Das Ende des Jahres naht in großen Schritten, Weihnachten steht praktisch schon vor der Tür und gestern, am 20. Dezember, fand der internationale Tag der menschlichen Solidarität statt – der perfekte Zeitpunkt, um auf das Verhalten der Menschen im vergangenen Jahr zurückzublicken und dieses zu evaluieren.
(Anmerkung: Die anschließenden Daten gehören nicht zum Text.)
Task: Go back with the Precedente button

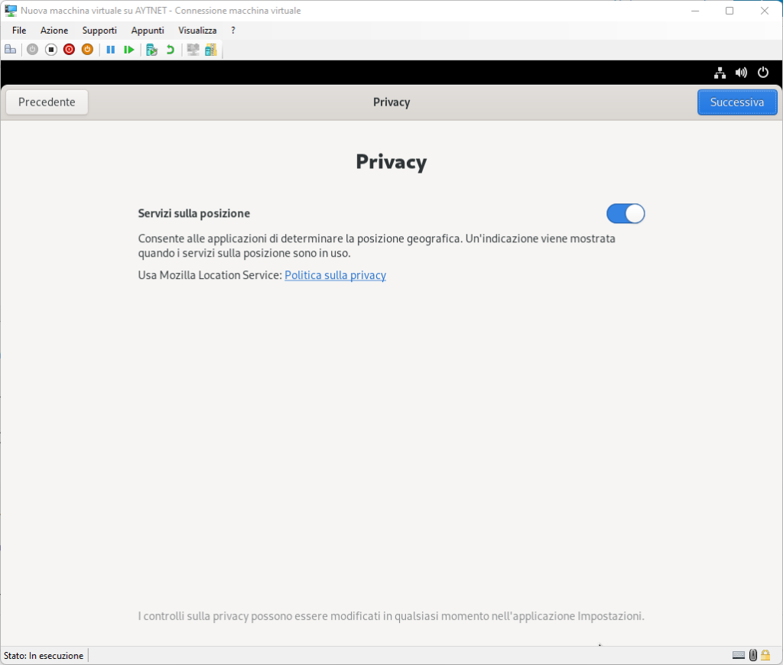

Der Begriff Solidarität sollte jeder Person etwas sagen. Laut Duden bedeutet er Zusammenhalt mit einer Person oder einer Gruppe auf Grund derselben Anschauungen und Ziele. Diese Ziele und Anschauungen sind weltweit von Mensch zu Mensch verschieden, doch es gibt wohl einige Grundbedürfnisse, wie Sicherheit, Gesundheit, Nahrung und Wohlstand, die jede Person versucht zu erreichen. Oft ist es leider so, dass nicht alle Ziele für alle Menschen gleich erreichbar sind. Daher ist Zusammenhalt wichtig. Doch wie kann man wissen, wie kann man messen, wie solidarisch eine Gesellschaft wirklich ist?
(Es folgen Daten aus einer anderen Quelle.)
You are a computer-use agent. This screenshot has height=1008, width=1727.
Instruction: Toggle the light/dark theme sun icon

Da die Mehrheit der Menschen keine Expert:innen in diesem Thema sind, muss diese Evaluierung auf persönlichen Eindrücken und Erfahrungen basieren. Zum Beispiel jene Eindrücke, die man hatte, als man gelesen und gehört hat, dass Australien in Flammen steht. Als man die grausamen Bilder und Berichte aus Minneapolis, Kenosha und viel zu vielen anderen Städten sah. Als man in den daraus resultierenden Märschen mitgegangen ist. Als man sah, wie ein Land über eine Wahl in zwei Lager geteilt wurde. Als man von einem Anschlag in unserer Heimat erfuhr. Als man monatelang zu Hause sitzen musste und Angst bei jedem Schritt im Freien hatte. Auf genau diese Eindrücke und Erfahrungen aus dem vergangenen, verrückten, verlorenem Jahr, kommt es drauf an. Sie zeigen uns, dass wir wohl nicht immer zusammenhalten, auch wenn wir das gerade in diesen Situationen machen sollten.
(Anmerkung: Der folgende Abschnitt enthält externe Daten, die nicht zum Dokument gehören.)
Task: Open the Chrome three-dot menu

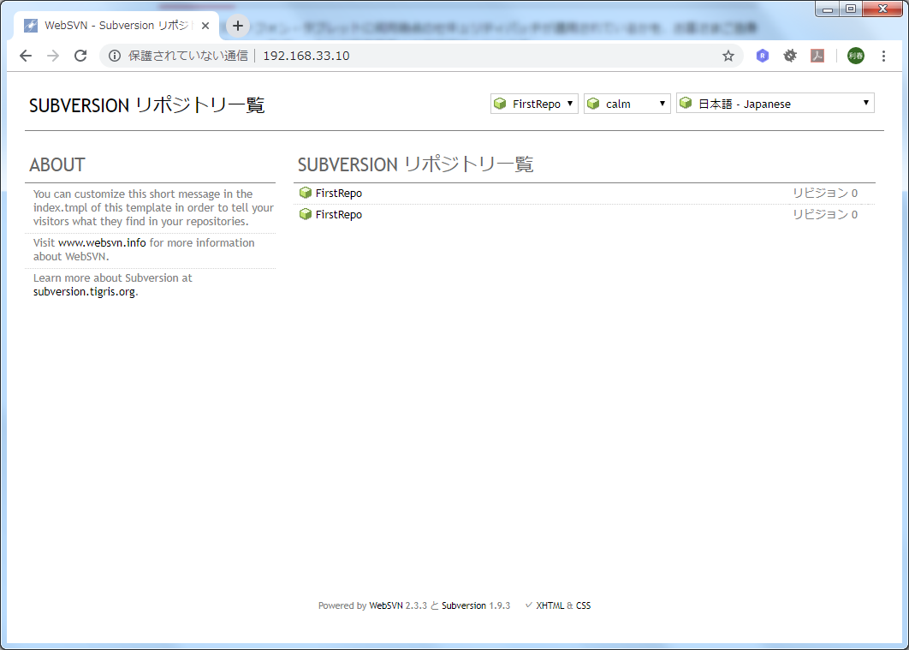Action: 884,56
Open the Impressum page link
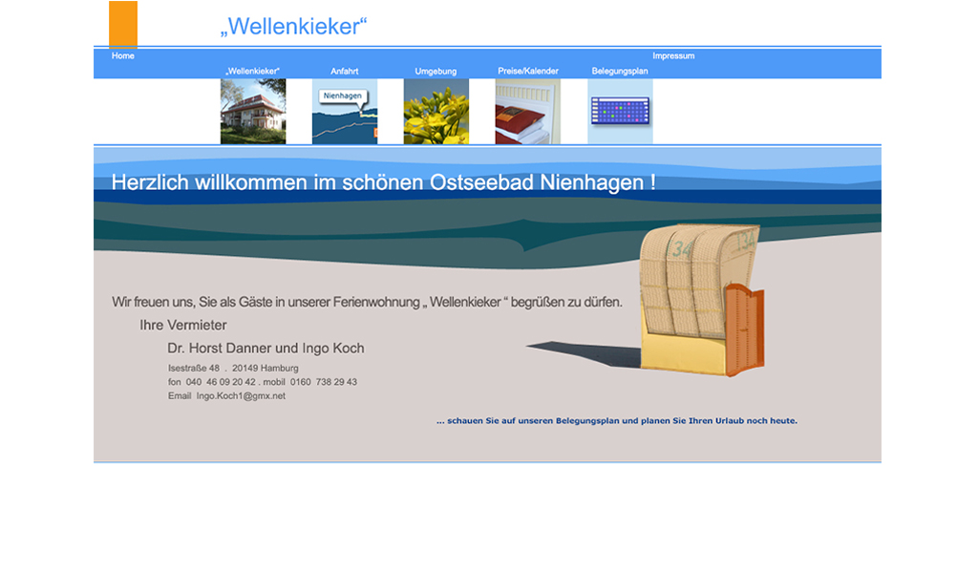The image size is (978, 574). (x=673, y=56)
Doch diese Eindrücke können natürlich auch täuschen. Wenn man sich an den Anfang des Jahres zurückerinnert und sich die Tragödie in Australien zu Bilde führt, könnte man meinen, dass der Zusammenhalt hierbei sehr groß war – und das war er bestimmt auch. Denn schon früh riefen Prominente überall auf der Welt ihre Fans dazu auf für Betroffenen, Einsatztruppen oder Umweltorganisationen zu spenden, Freiwillige boten ihre Hilfe an und es wurde alles gegeben, um das Ausmaß der Feuer einzuschränken. Es hielten alle zusammen und waren sich einig, so ein Feuer sollte nie mehr geschehen. Leider sind durch den Klimawandel solche Wildbrände in den letzten Jahren immer häufiger geworden. Um also wirklich solidarisch mit jenen zu sein, die an den Feuern, Überschwemmungen und Orkanen ihr Haus, ihre Schätze oder auch ihr Leben verlieren, sollte jede Person sein/ihr Bestes tun und Zusammenhalt auch langfristig denken. Um zu überleben muss die Menschheit damit anfangen solidarisch zu leben und nicht nur solidarisch auf tragische Ereignisse zu reagieren. System und Denkweise der Menschen müssen sich verändern – Apropos. Dasselbe ist auch auf das schwere Leiden des färbigen Bevölkerungsanteils anzuwenden.

Die Proteste, Märsche und Aufstände, die auf die Ermordung George Floyds im Mai erneut weltweit ausbrachen waren unglaublich. Mit Sprüchen wie Black Lives Matter, Defund the Police und End Racism sind Millionen Menschen in Städten auf der gesamten Welt durch die Straßen gezogen. Aber wo es Unterstützung gibt, zeigt sich auch Gegenwind – in allen Dingen. Und wenn diese Menschen, die rassistische, sexistische und idiotische Aussagen und Anschauungen feiern, auch noch einen Mann an der Spitze der Macht haben, der ihre Meinung teilt, dann kann man sich sicher sein, dass diese Menschen nicht unbedingt weniger werden. Deswegen meinten wohl viele auch, dass diese vergangene US-Präsidentschaftswahl wohl die wichtigste Wahl in ihrem Leben war. Denn mit einem Sexisten, Narzissten, White Supremacist und Klimaverweigerer würden die nötigen Veränderungen, die die USA und die Welt bräuchten, nie eintreten. Der Zusammenhalt würde zerstört und nicht genährt werden.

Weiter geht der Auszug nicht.